### EXERCISE INSTRUCTIONS
Print only what runs from the line that includes "Viewport: 1466px width, 795px height." to the end of the listing, word for word, and do not include any pictures.

[[ EXERCISE MATERIALS, beginning ]]

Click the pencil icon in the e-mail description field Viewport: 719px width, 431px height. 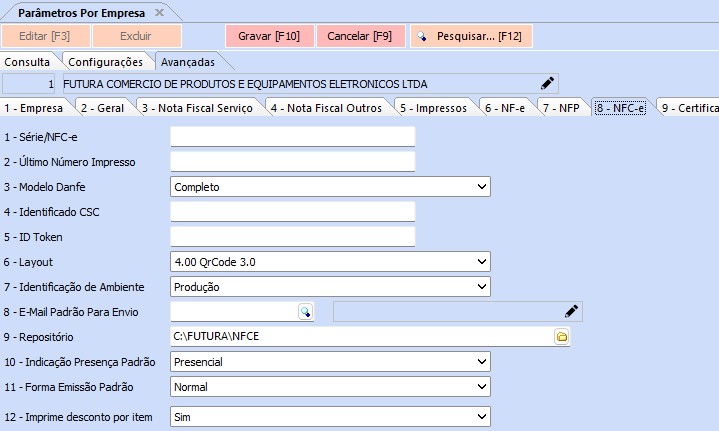pyautogui.click(x=571, y=312)

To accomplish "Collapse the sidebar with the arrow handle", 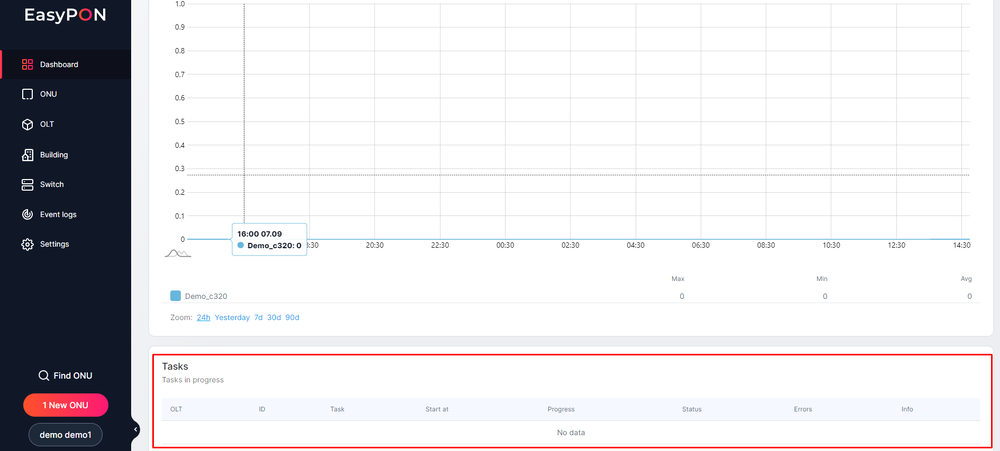I will pos(135,429).
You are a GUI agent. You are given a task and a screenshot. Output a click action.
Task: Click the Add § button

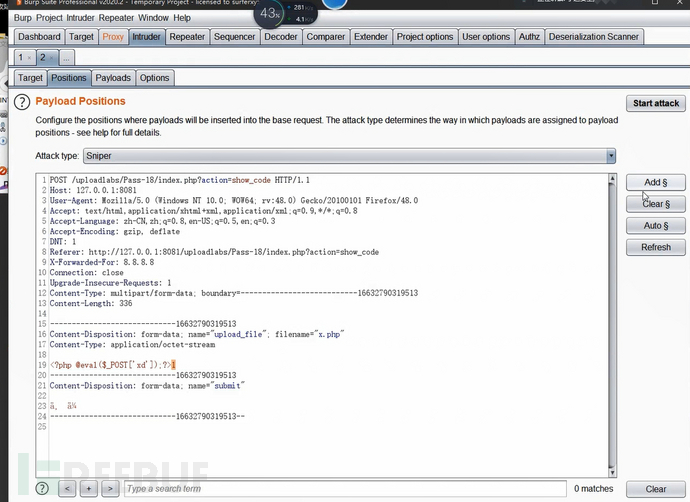pyautogui.click(x=656, y=182)
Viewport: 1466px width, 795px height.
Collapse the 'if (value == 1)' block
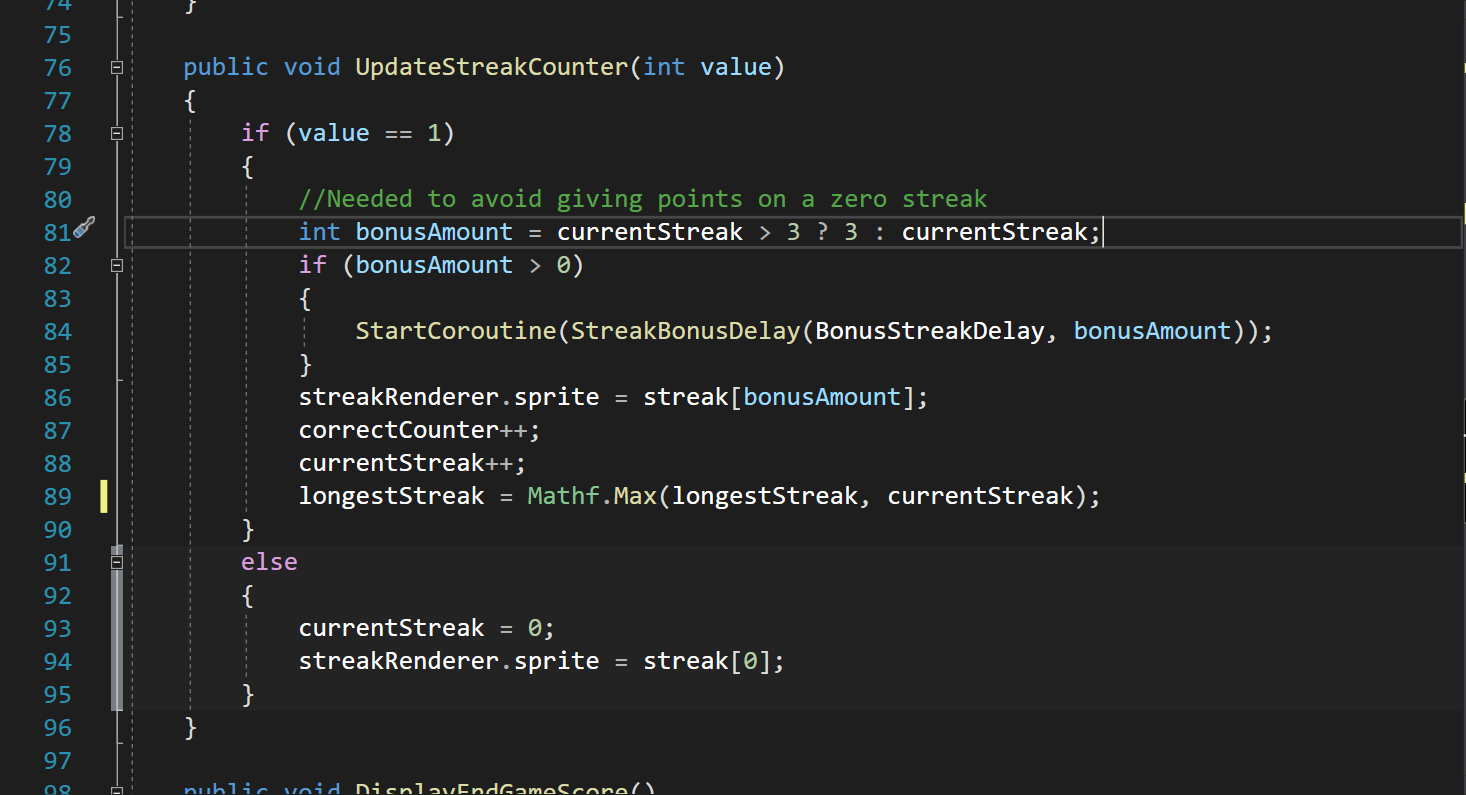117,133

[[ EXERCISE MATERIALS, end ]]

### SOLUTION TO THIS EXERCISE
Viewport: 1466px width, 795px height.
Collapse the 'if (value == 1)' block
117,133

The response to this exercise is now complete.